ExprTk: Does an expression has to be recompiled when its values change

Question

I'm creating an expression with exprtk using variables which change constantly.

Do I have to reset and recompile the exprtk::expression using an updated exprtk::symbol_table everytime I change the value of a variable?

Or are the updated values evaluated directly by the existing, compiled expression?

#include <iostream> 
#include <string>
#include "exprtk.hpp"

int main() {
    std::string expression_string = "y := x + 1";

    int x = 1;

    exprtk::symbol_table<int> symbol_table;
    symbol_table.add_variable("x", x);

    exprtk::expression<int> expression;
    expression.register_symbol_table(symbol_table);

    exprtk::parser<int> parser;

    if (!parser.compile(expression_string, expression))
    {
        std::cout << "Compilation error." << std::endl;
        return 1;
    }

    expression.value(); // 1 + 1

    x = 2;
    // Do I have to create a new symbol_table, expression and parse again?

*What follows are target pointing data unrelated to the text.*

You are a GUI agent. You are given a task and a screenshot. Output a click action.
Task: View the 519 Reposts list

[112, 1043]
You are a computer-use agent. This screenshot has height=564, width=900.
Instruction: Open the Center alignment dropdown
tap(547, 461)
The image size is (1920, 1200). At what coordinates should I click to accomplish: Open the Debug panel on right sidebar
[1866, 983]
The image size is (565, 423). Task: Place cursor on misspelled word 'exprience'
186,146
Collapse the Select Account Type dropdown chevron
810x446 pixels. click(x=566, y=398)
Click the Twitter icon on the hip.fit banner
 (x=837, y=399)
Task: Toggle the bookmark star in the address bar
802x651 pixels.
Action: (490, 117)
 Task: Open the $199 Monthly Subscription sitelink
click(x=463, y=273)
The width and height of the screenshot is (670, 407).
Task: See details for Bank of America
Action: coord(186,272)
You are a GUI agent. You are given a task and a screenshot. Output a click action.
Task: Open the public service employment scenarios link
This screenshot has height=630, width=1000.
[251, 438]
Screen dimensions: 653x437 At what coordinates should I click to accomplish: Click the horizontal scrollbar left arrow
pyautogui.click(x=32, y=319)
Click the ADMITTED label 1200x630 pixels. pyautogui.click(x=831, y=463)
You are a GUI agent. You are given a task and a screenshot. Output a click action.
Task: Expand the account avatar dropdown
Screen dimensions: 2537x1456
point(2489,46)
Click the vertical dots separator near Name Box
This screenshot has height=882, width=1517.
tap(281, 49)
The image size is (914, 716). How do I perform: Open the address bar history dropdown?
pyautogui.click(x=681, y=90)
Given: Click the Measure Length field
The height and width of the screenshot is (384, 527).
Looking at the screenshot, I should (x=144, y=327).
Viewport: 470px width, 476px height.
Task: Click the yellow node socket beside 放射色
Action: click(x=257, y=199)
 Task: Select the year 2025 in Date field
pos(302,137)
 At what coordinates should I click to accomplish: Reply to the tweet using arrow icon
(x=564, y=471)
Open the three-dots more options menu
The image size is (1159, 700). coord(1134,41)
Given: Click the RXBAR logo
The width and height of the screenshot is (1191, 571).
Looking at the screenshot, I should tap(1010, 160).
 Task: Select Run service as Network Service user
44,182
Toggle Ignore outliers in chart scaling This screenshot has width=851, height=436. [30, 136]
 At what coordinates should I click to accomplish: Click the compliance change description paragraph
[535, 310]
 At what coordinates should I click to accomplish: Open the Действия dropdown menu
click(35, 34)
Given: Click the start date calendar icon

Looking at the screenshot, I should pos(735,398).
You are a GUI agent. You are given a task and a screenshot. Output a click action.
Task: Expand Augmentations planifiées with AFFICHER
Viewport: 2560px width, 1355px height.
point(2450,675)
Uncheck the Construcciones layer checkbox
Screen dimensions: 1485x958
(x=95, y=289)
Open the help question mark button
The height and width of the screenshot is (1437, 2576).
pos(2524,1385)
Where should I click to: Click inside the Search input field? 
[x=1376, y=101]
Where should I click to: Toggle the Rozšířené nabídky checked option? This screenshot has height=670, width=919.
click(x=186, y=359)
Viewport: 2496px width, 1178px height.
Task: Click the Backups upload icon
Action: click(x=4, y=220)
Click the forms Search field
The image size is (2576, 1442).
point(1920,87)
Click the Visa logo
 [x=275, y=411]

    // Or does the expression evaluate the new value directly?
    expression.value(); // 2 + 1?

    return 0;
}

Answer 1

exprtk::expression does not have to be recompiled when the values of the variables referenced by exprtk::symbol_table change. expression.value() can be used immediately.

According to the documentation (Section 10 - Components), the actual values of the variables referenced in the symbol table are resolved not until the expression is evaluated. So compiling the same expression with the parser has to happen once only.

std::string expression_string = "x * y + 3";
symbol_table.add_variable("x",x);
symbol_table.add_variable("y",y);

expression.register_symbol_table(symbol_table);

parser.compile(expression_string,expression);

x = 1.0;
y = 2.0;
expression.value(); // 1 * 2 + 3

x = 3.7;
expression.value(); // 3.7 * 2 + 3

y = -9.0;
expression.value(); // 3.7 * -9 + 3

// 'x * -9 + 3' for x in range of [0,100) in steps of 0.0001
for (x = 0.0; x < 100.0; x += 0.0001)
{
    expression.value(); // x * -9 + 3
}

During the compilation process [..] the element will be embedded within the expression's AST. This allows for the original element to be modified independently of the expression instance [...] the variables are modified as they normally would in a program, and when the expression is evaluated the current values assigned to the variables will be used.